When the Indian badminton contingent headed to Basel, Switzerland, for the 2019 BWF World Championship last week, the question that was being asked by many fans was whether the shuttlers could continue the six-year streak of winning at least one medal in the prestigious event.

Women’s doubles combination of Jwala Gutta and Ashwini Ponnappa had started that dream run when they won a medal for India after 28 years at the Worlds in 2011. PV Sindhu, with four medals in five editions since, and Saina Nehwal, with her two medals (2015 and 2017), had ensured that India had not returned empty handed from the championships.

Whether anyone admitted or not, that run was under serious threat this year.

After all, most of the top players struggling for form in the season. Even the reliable PV Sindhu had reached just one final all year and was faced with the daunting prospect of taking on her nemesis Tai Tzu Ying in the quarter-finals. And the late withdrawal of Thailand Open men’s doubles champions Chirag Shetty and Satwiksairaj Rankireddy only added to the disappointing build up.

Fast forward to Friday, August 23 and India were assured of two more medals, taking their World Championships tally to 10.

Most lingering doubts were blown awayat the St Jakobshalle stadium when Sindhu first came from behind to pack off Tai Tzu 12-21, 23-21, 21-19 in 71 minutes and Sai Praneeth then ended India’s 36-year wait for a men’s singles medal with a 24-22, 21-14 win over Asian Games gold medallist Jonatan Christie of Indonesia.

The victory over Tai Tzu means that Sindhu will be the joint-most successful women’s singles shuttler in the history of the tournament. She will have five world championship medals to her name at the age of just 24 and has equalled the tally of former Olympics and World Champion Zhang Ning, who also had won a gold, two silver and two bronze in the prestigious tournament. China’s Li Lingwei won four medals including two gold between 1983 and 1989 in women’s singles and a gold and silver in women’s doubles.

The medal winning run also means that Sindhu has won a medal in every major competition she has participated in since the 2016 Rio Olympics where she won the silver medal after losing the final against Spain’s Carolina Marin.

She followed that with silver medals at the 2017 and 2018 BWF World championship, a silver medal in the 2018 Commonwealth Games and also a silver medal in the 2018 Asian Games. She then went on to win the 2018 BWF World Tour Finals.

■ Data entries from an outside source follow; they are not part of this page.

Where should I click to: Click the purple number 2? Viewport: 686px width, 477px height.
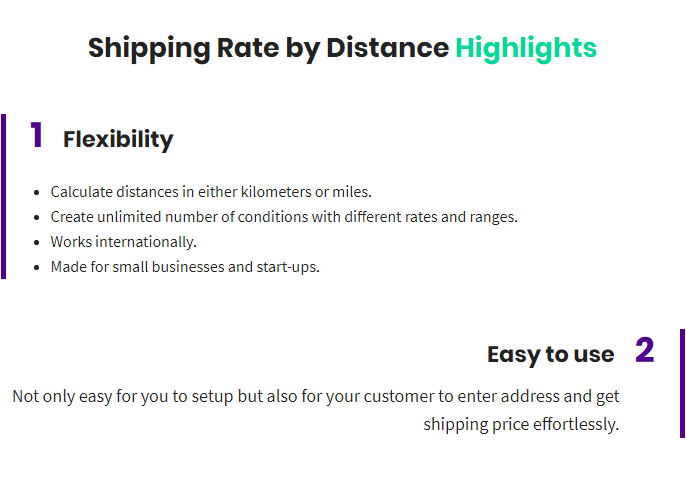point(644,350)
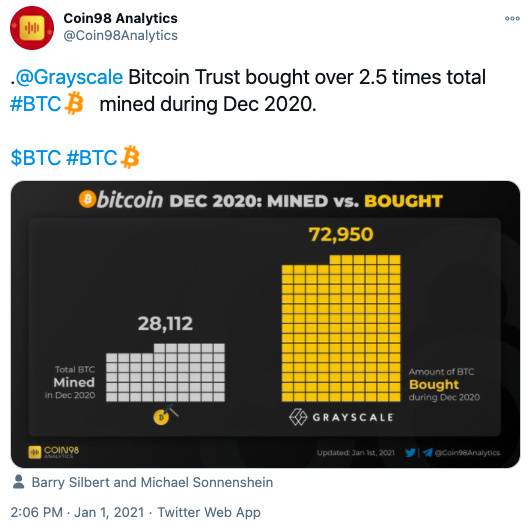Screen dimensions: 531x528
Task: Click the Coin98 Analytics display name
Action: click(x=120, y=18)
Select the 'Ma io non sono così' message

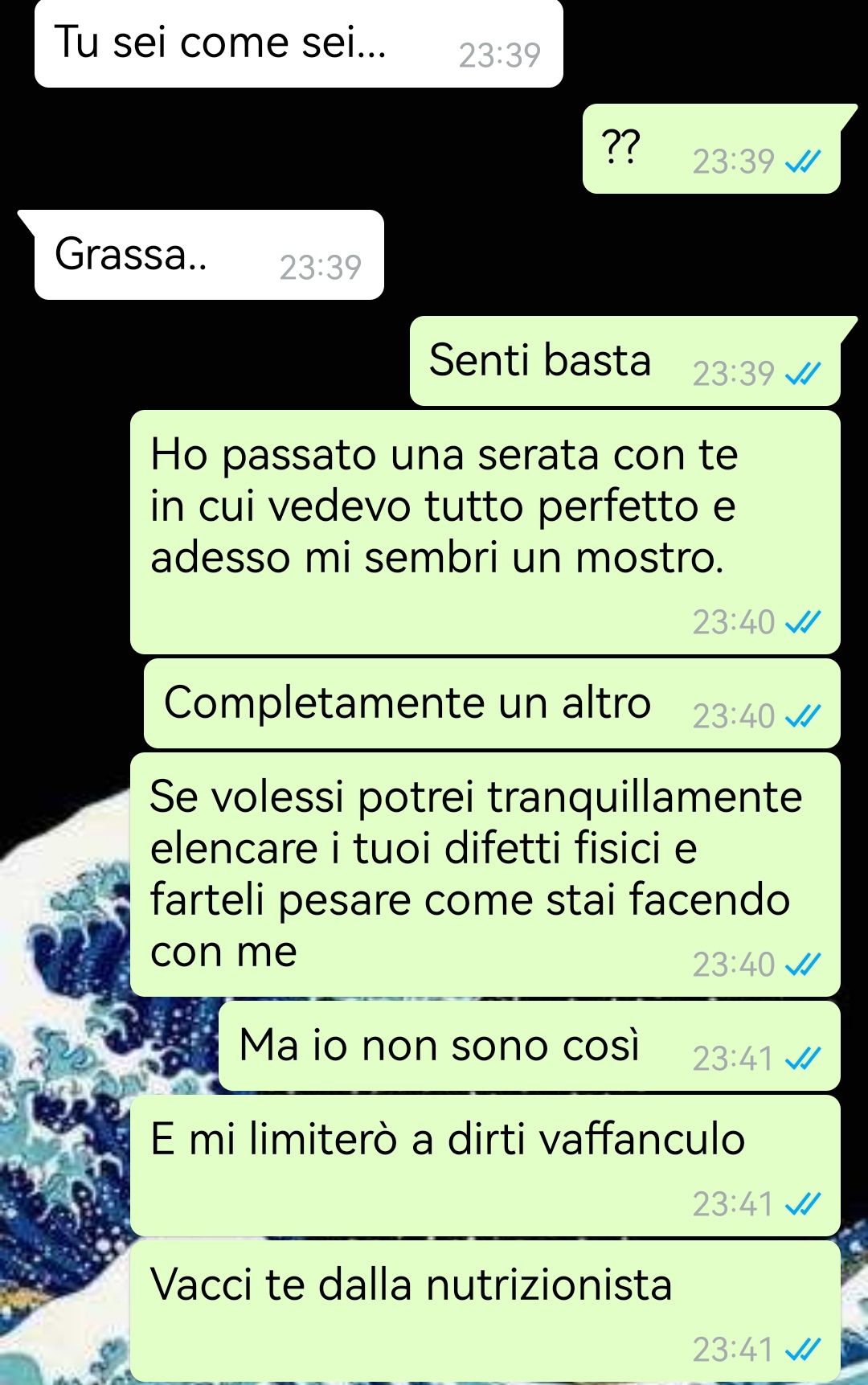tap(530, 1046)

Sindhu’s fifth semi-final appearance at the Worlds also means that she continues to hold the record of bagging 50% of India’s overall medals tally from the championships, which now stands at 10. Only two of them – Prakash Padukone in 1983 and B Sai Praneeth this year – have been won by men’s shuttlers.

This will also be Sai Praneeth’s second world medal after the 2010 boy’s singles bronze at the World Junior Championship in Guadelaraja, Mexico. He becomes only the second Indian to achieve that feat after Saina Nehwal.

The 27-year-old was playing in his third straight world championship and has managed to win at least one round more than the earlier edition. In 2017, he reached the pre-quarterfinals, he went one better in 2018 when he lost to eventual world champion Kento Momota in the round of 8 and will now be facing the same opponent in the semi-finals on Saturday in Basel.

Both Momota and Sai Praneeth have not dropped a single game in the four matches they have played so far in the competion and it would be interesting to see how things pan out on Saturday.

But for now, Indian badminton can bask in the glory of two of their shuttlers coming good on a day they were facing two tough tests. By most counts, this tournament has already exceeded Indian fans’ expectations, it is now up to Sindhu and / or Sai Praneeth to make it even better by going for gold.